The Apex Court in Rajkumar Gurawara (Dead) Vs. M/s S.K. Sarwagi and Co. Pvt. Ltd. and Another (AIR 2008 SC 2303) has held that in case the fact, which is sought to be introduced by way of amendment, was existing since beginning of the proceedings and was not raised earlier, cannot be allowed to be brought through amendment application, unless it is proved that in spite of due deligence, it did not come into the notice of the applicant seeking amendment. Further, in Mashyak Grihnirman Sahakari Sanstha Maryadit Vs. Usmain Habib Dhuka and Others (2013(9) SCC 485), it has been held by the Apex Court that the amendment sought at the belated stage of the proceeding not satisfying the ingredients contained under Order 6, Rule 17 of the Code of Civil Procedure should be rejected.

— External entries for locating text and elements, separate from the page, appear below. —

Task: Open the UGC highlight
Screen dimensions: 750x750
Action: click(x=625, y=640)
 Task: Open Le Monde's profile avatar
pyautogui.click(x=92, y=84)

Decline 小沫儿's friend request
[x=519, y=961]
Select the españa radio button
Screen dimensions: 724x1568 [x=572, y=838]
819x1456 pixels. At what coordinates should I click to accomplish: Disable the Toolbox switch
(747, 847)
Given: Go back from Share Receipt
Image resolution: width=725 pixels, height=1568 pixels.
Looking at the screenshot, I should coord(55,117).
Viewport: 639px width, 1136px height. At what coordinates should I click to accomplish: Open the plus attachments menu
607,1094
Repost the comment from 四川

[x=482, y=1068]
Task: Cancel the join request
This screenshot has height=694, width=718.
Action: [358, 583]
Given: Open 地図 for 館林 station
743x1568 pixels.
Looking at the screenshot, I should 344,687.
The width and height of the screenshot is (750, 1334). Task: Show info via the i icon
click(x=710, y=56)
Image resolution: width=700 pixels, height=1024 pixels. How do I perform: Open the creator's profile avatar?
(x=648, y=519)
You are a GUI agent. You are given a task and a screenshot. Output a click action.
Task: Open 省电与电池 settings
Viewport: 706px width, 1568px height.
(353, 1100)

This Court also on the same line in the case of Smt. Shanti Devi Vs. Subodh Kumar and Another (Civil Revision No. 408 of 2013, decided on 22.10.2013) and Santosh Pal Dublish Vs. Smt. Indu Kumari (Writ A No. 55441 of 2013, decided on 7.10.2013) has held that in case the proviso to Order VI, Rule 17 is not satisfied and the amendment is not necessary for deciding the real controversy in between the parties, the amendment sought should be rejected.
In this case, the amendment has been sought in the written statement at the revisional stage. The scope of revisional court as well as appellate court is altogether different. The revisional court's jurisdiction can be invoked where the court below has exercised its jurisdiction not vested in it by law or has failed to exercise its jurisdiction so vested or has acted in exercise of its jurisdiction illegally with the material irregularities, whereas before the appellate court, the question of fact as well as law, both can be raised and considered. The revisional court, on the basis of the pleadings and evidence available on record has to consider the validity of the order impugned in the revision giving regard as to whether the court has failed to exercise its jurisdiction vested in it or exercise its jurisdiction not vested in it or exercise the same illegally and in material irregularities, therefore, in my considered opinion, before the revisional court, the pleadings of the parties cannot be permitted to be improved by way of amendment, except in very exceptional circumstances.
In view of the foregoing discussions, I do not find any error in the impugned order passed by the court below. The writ petition lacks merit and it is hereby dismissed.
The revisional court is directed to decide the revision expeditiously in accordance with law, without granting any unnecessary adjournments to the learned counsel for the parties. In case any adjournment is sought for, that may only be granted after imposing cost upon the party seeking adjournment with the direction to deposit the cost by the next date fixed.